When an Openmoko is sitting unused at night, turn it into an alarm clock with large 7-segment digits on a black background in landscape mode.
This differs from the regular clock in that it's intended to be readable from a distance or with unfocused eyes, similar to commercial LED alarm clocks.
Since it's not limited to a single-colour display, it can do a few neat things like changing colour to signify the hour before an alarm, or hue changing through night, or gradually brightening the whole display to simulate a dawn and provide gradual wake-up.
This provides an alternative to having the OM sitting in normal desktop mode while in a bedroom at night (which is too much unwanted illumination for no purpose), and an alternative to putting it into sleep mode (make it do something useful, make it easier to find).
opkg file is now available at http://projects.openmoko.org/projects/ledclock/.
python file can now be found in svn
Build an opkg file out of the latest source
If you want to build the opkg yourself see "doc/notes" in svn.
Touch the right side of the screen to scroll through the 'menu' pages. It will automatically return to normal clock mode if you don't press anything for 5 seconds.
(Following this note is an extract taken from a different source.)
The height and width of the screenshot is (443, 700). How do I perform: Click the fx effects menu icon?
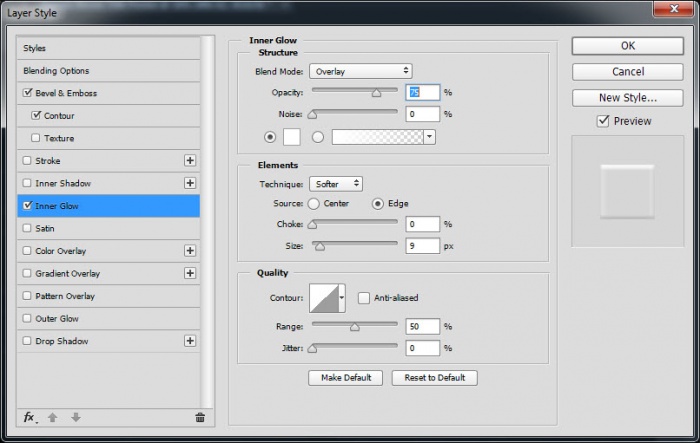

|Main page||Touch anywhere to get to the menus||Can someone tell me how to turn off the screensaver while this is running?|
|Alarm||Non-functional||this isn't an alarm clock (yet)|
|Colour||Touch the screen to select a colour for the display||List of colours is defined in an array "self.colours"|
|Brightness||Touch top of screen to increase brightness, bottom of screen to decrease|
|Options||Touch any option to toggle it||Use 'rotate' option to go into landscape/portrait mode (this is done internally, not using the window manager).|
|Quit page||Touch this page to exit the program||Just calls sys.exit at the moment, can someone get it to close the window nicely?|
To turn-off Openmoko's display blanking, add disable=1 to the [odeviced.idlenotifier] section of /etc/frameworkd.conf (in SHR). The device will need to be attached to a charger while acting as a clock, because it keeps the screen powered.
You may need to set screen brightness to minimum in Openmoko's settings, to prevent the 'black' regions of screen from being too bright.
Hack away on whatever you want; let Ojw know if you need permissions to release files.
Due to some Subversion problems, I'm currently uploading each version of the source-code as a 'release' rather than using version-control.